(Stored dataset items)
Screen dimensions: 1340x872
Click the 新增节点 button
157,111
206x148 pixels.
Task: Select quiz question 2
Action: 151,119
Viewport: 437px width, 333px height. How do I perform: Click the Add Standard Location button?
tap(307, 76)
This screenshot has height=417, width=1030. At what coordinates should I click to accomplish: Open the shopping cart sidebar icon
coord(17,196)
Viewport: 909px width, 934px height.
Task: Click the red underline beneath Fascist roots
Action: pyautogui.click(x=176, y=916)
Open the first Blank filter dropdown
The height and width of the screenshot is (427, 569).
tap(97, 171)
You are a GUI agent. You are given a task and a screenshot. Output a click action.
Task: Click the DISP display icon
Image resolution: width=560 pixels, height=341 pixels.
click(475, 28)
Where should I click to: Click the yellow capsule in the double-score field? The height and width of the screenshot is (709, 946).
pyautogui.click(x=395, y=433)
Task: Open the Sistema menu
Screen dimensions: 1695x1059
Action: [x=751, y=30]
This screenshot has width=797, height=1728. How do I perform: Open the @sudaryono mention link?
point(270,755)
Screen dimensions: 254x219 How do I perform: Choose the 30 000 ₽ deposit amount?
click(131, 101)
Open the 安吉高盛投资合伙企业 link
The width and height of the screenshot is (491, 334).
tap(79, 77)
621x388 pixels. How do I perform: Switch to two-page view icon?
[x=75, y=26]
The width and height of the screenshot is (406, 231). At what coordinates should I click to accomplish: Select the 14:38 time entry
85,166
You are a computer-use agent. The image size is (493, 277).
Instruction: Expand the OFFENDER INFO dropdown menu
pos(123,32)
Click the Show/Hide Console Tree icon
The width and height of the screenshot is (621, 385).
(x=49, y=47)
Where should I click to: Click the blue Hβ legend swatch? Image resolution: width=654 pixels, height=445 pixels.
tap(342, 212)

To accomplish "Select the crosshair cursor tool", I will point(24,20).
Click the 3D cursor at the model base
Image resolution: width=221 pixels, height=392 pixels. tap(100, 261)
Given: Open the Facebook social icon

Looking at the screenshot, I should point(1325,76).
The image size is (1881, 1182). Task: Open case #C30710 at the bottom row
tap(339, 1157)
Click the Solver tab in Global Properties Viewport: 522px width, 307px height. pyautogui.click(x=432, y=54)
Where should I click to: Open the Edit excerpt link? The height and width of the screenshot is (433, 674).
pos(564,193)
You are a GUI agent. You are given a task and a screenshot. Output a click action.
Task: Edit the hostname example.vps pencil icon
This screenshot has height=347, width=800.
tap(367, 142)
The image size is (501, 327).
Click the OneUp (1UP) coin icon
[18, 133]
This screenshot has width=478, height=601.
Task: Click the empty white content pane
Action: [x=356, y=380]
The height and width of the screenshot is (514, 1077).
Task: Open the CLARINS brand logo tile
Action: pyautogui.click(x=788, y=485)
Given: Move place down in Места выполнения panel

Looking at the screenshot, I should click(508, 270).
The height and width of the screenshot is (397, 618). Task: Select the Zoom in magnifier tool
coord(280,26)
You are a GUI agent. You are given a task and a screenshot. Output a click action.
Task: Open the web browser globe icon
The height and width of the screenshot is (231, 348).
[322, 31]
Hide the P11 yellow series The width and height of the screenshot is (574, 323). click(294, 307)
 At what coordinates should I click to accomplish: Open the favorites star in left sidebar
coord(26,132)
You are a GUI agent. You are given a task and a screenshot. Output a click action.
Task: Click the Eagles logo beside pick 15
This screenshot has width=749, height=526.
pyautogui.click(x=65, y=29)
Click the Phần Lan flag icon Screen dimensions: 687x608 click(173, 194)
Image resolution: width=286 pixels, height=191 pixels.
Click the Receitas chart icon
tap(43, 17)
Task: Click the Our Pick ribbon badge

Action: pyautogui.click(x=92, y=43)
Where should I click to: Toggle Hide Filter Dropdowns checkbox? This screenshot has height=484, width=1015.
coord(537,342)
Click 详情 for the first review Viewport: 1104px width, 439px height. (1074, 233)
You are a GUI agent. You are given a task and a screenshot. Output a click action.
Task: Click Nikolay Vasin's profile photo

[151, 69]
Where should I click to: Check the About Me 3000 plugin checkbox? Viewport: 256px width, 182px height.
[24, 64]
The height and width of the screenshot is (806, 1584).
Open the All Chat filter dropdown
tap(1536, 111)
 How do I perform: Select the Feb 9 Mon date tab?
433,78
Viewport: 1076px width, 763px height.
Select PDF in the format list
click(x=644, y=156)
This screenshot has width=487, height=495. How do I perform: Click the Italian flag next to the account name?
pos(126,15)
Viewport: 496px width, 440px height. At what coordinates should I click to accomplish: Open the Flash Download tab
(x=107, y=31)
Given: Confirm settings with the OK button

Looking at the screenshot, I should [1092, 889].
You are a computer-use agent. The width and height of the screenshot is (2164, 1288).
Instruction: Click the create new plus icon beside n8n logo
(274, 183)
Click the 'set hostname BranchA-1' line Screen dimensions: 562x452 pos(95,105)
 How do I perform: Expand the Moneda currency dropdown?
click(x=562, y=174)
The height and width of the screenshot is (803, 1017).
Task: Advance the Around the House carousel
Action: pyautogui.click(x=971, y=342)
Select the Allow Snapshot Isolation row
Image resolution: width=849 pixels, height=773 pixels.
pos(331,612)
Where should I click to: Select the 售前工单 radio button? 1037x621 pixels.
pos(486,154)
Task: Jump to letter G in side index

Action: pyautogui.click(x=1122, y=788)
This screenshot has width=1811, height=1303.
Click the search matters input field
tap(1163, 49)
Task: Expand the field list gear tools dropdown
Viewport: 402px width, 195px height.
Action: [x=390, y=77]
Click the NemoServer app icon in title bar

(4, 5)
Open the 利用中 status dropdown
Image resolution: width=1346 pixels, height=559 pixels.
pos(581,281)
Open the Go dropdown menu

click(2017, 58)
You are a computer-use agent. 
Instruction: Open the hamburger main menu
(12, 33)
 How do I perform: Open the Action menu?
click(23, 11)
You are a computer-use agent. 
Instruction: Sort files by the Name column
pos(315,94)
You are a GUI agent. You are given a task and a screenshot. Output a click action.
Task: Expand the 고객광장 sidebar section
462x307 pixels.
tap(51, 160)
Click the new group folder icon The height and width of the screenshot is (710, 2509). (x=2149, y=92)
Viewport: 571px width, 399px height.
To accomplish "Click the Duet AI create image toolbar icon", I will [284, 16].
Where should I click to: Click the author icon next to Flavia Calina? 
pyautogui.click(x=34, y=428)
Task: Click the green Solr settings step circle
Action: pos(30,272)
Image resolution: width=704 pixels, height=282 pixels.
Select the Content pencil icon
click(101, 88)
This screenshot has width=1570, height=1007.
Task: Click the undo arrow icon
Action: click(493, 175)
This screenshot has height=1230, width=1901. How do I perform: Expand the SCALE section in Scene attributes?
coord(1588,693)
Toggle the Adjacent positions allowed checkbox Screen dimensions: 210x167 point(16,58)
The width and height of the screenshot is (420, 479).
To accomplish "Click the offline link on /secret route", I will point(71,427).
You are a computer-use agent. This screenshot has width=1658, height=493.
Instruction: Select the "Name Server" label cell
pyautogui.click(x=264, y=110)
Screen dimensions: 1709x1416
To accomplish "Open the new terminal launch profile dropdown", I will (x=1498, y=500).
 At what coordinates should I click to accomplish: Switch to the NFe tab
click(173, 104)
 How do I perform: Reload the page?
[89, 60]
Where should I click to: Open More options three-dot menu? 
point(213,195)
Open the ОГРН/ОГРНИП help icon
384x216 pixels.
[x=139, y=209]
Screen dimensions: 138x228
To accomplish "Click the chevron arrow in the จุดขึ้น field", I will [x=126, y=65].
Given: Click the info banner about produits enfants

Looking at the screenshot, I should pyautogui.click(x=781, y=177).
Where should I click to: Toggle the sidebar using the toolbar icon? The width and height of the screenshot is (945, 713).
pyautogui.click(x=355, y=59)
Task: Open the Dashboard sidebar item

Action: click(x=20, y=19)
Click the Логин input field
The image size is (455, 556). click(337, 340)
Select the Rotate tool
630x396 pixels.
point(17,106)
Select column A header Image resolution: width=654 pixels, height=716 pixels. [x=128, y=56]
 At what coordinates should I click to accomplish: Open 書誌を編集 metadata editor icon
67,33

Task description:
Return the lines above exactly as they appear, everything from the line that contains "Toggle the Adjacent" down to the line that contains "I will point(71,427).", with both of those lines included.

Task solution:
Toggle the Adjacent positions allowed checkbox Screen dimensions: 210x167 point(16,58)
The width and height of the screenshot is (420, 479).
To accomplish "Click the offline link on /secret route", I will point(71,427).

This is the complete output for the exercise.